- THE DATA
Start of Block

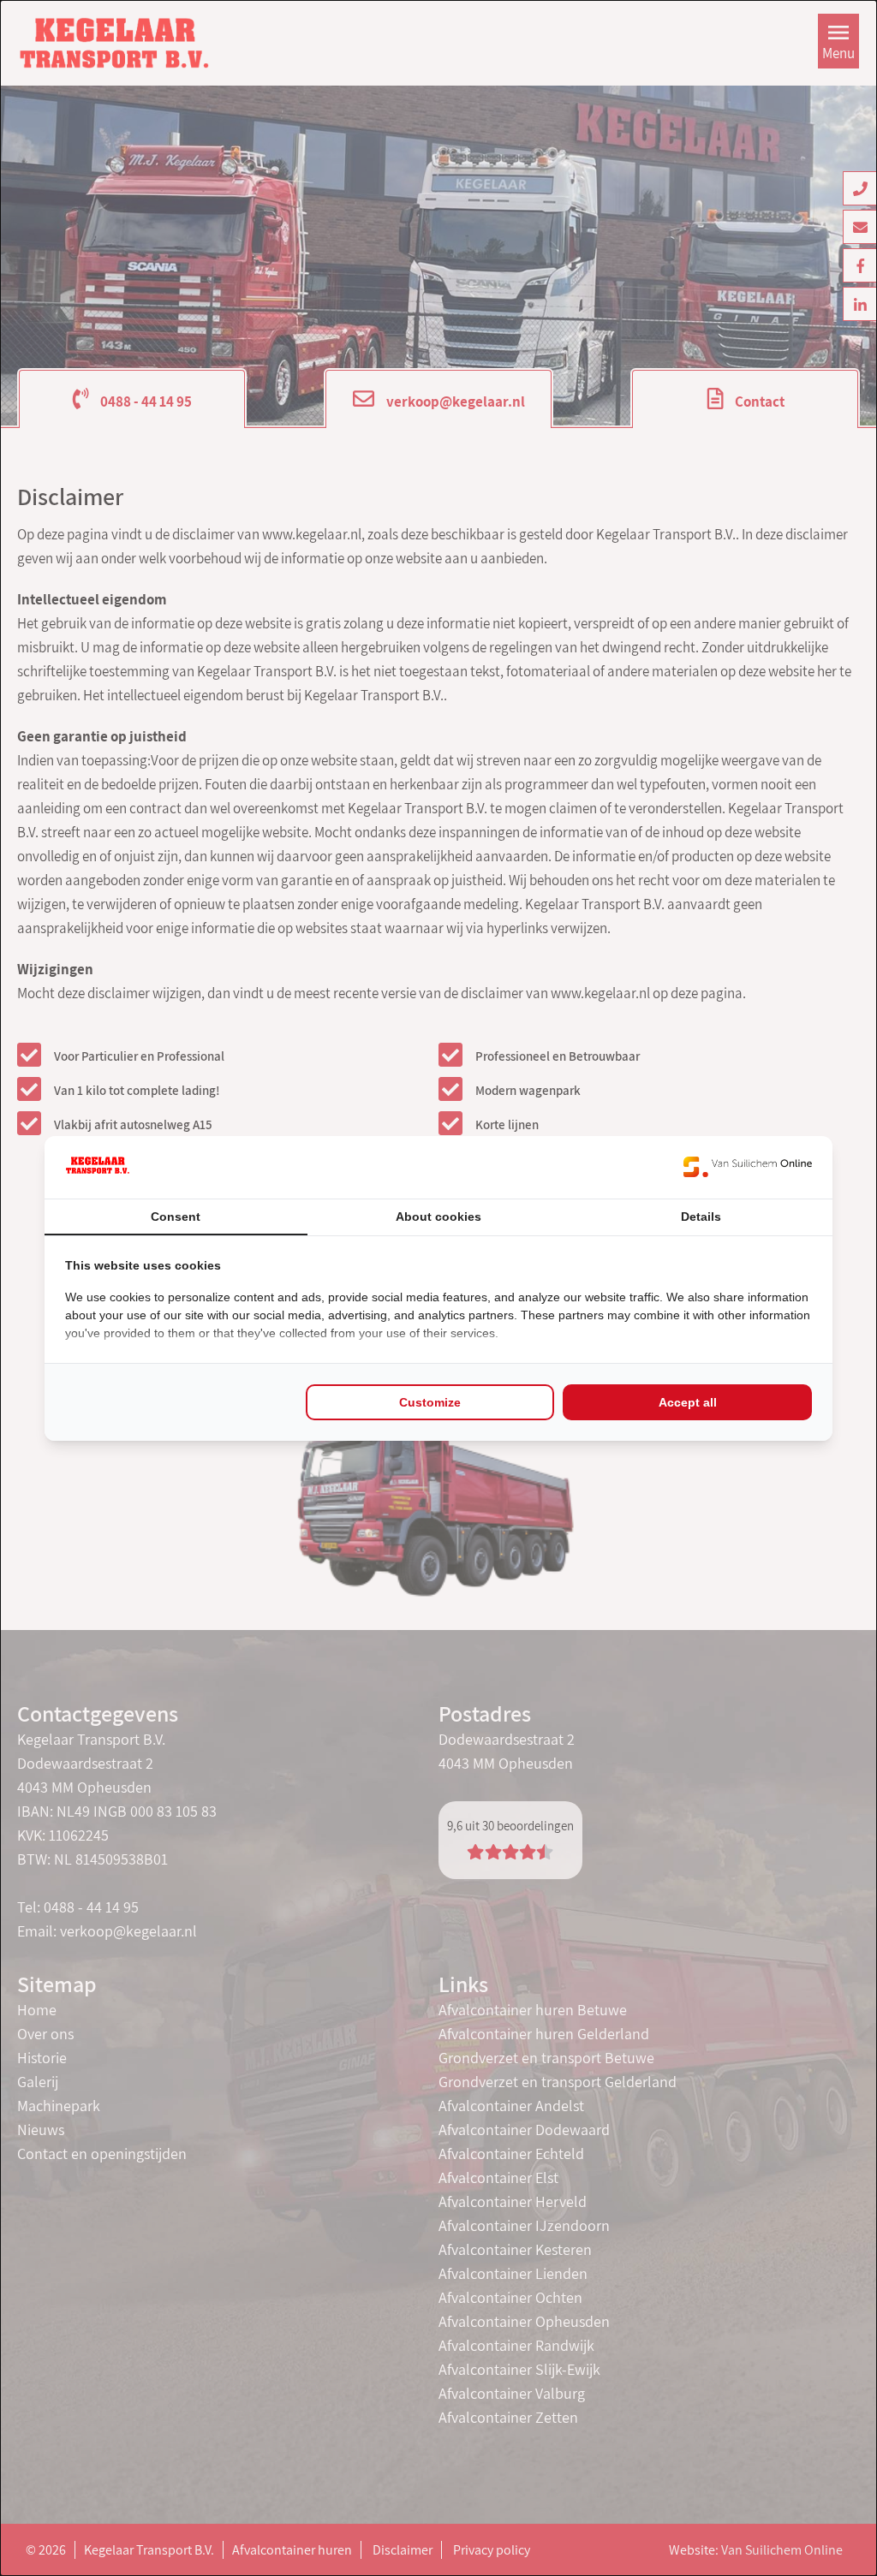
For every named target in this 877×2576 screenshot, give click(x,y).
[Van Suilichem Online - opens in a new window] (747, 1167)
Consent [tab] (175, 1216)
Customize (430, 1402)
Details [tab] (701, 1216)
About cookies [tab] (438, 1216)
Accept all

End of Block

From the first line to the last, output the data exactly, without the pictures.

For every named target in this 877×2576 screenshot, give click(x,y).
[Van Suilichem Online - opens in a new window] (747, 1167)
Consent [tab] (175, 1216)
Customize (430, 1402)
Details [tab] (701, 1216)
About cookies [tab] (438, 1216)
Accept all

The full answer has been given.